Tech Corner: The future of F1 (2:59)

Sam Collins and Jennie Gow assess the key engine changes being proposed for Formula One in 2021. (2:59)

Aston Martin is becoming increasingly serious about a future as a Formula One engine manufacturer after 2020.

The British brand has not raced in Formula One with its own cars since 1960 but has struck a deal to become Red Bull's title sponsor next year. Aston Martin's ties with the former F1 champions have also been strengthened by a joint hypercar project -- due to reach fruition in 2019 -- and it is now considering further involvement in the sport as an engine manufacturer.

A change of engine regulations in 2021 is aimed at making the sport more accessible for new manufacturers and, based on the most recent proposal, Aston Martin is keen to get involved.

"For us it's potentially a new engine in 2021, dependent upon what those regulations eventually come out like," Aston Martin CEO Andy Palmer told Sky Sports. "There would be no point at all [developing an engine under the current regulations].

"The amount of development that goes into the current breed of engine is enormous, the cost of doing that is enormous particularly with the heat recovery system in the turbocharger and you throw it away in 2021."

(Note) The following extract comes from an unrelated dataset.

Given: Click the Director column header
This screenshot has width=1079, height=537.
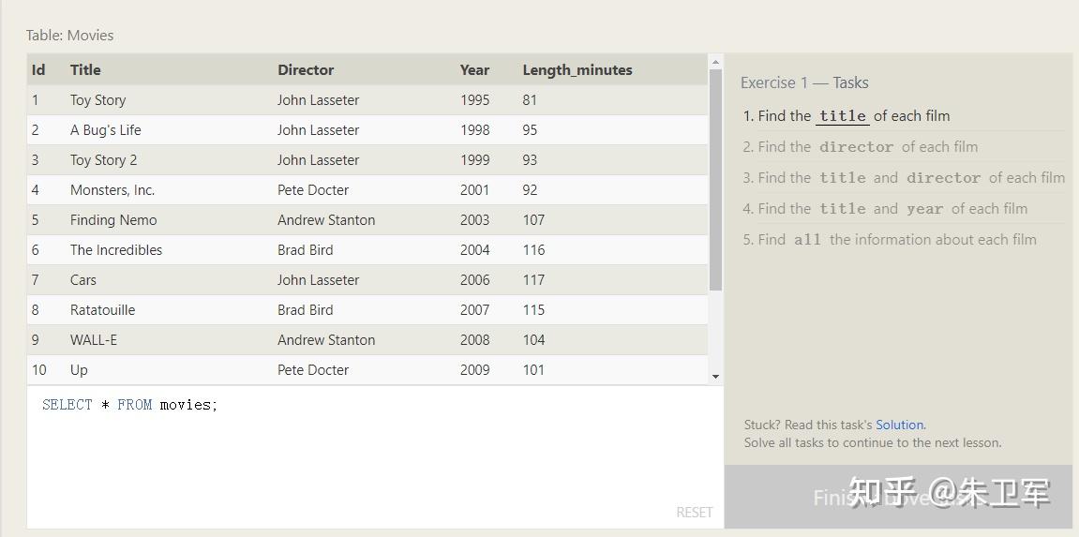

Aston Martin has attended a series of meetings this year with the FIA, Formula One and existing and potential manufacturers to determine the 2021 regulations. Although the proposals have not been met with enthusiasm by Ferrari, Renault and Mercedes, Palmer believes the initial concept -- which includes getting rid of the expensive and complicated MGU-H -- is the right solution for the sport.

"I participate, as does the company, in a number of the working group meetings, obviously led by the FIA," Palmer added. "We put together a recommendation as an independent manufacturer of what would it need to look like to attract us in.

"Roughly speaking that is making it standardised as much as possible the bits that don't matter too much where you don't have the competitive engine, probably throw away the heat recovery turbochargers because that's an enormous amount of development.

"What we see coming back is something quite encouraging because it ticks many of those boxes, at least conceptually."

While Aston Martin manufactures engines for GT racing cars, it has no previous experience making Formula One power units. Earlier this year it employed former Ferrari and Toyota engineer Luca Marmorini to being work on an F1 concept and Palmer says his company is looking to partner with an independent manufacturer like Cosworth if it pushes ahead with a full F1 programme.

"It would be in collaboration with somebody," he said. "We have never done a Formula 1 engine before. There are obviously parties around like Cosworth, AVL, Ricardo or Ilmor. There are suppliers that are involved in the sport that we deal with. It's about bringing those together.

"The first step for us was the recruitment of Luca Marmorini. He has a lot of history in engine development for Ferrari and Toyota and he's helping us put together this concept of what the engine could look like and also participating in the discussions with the FIA."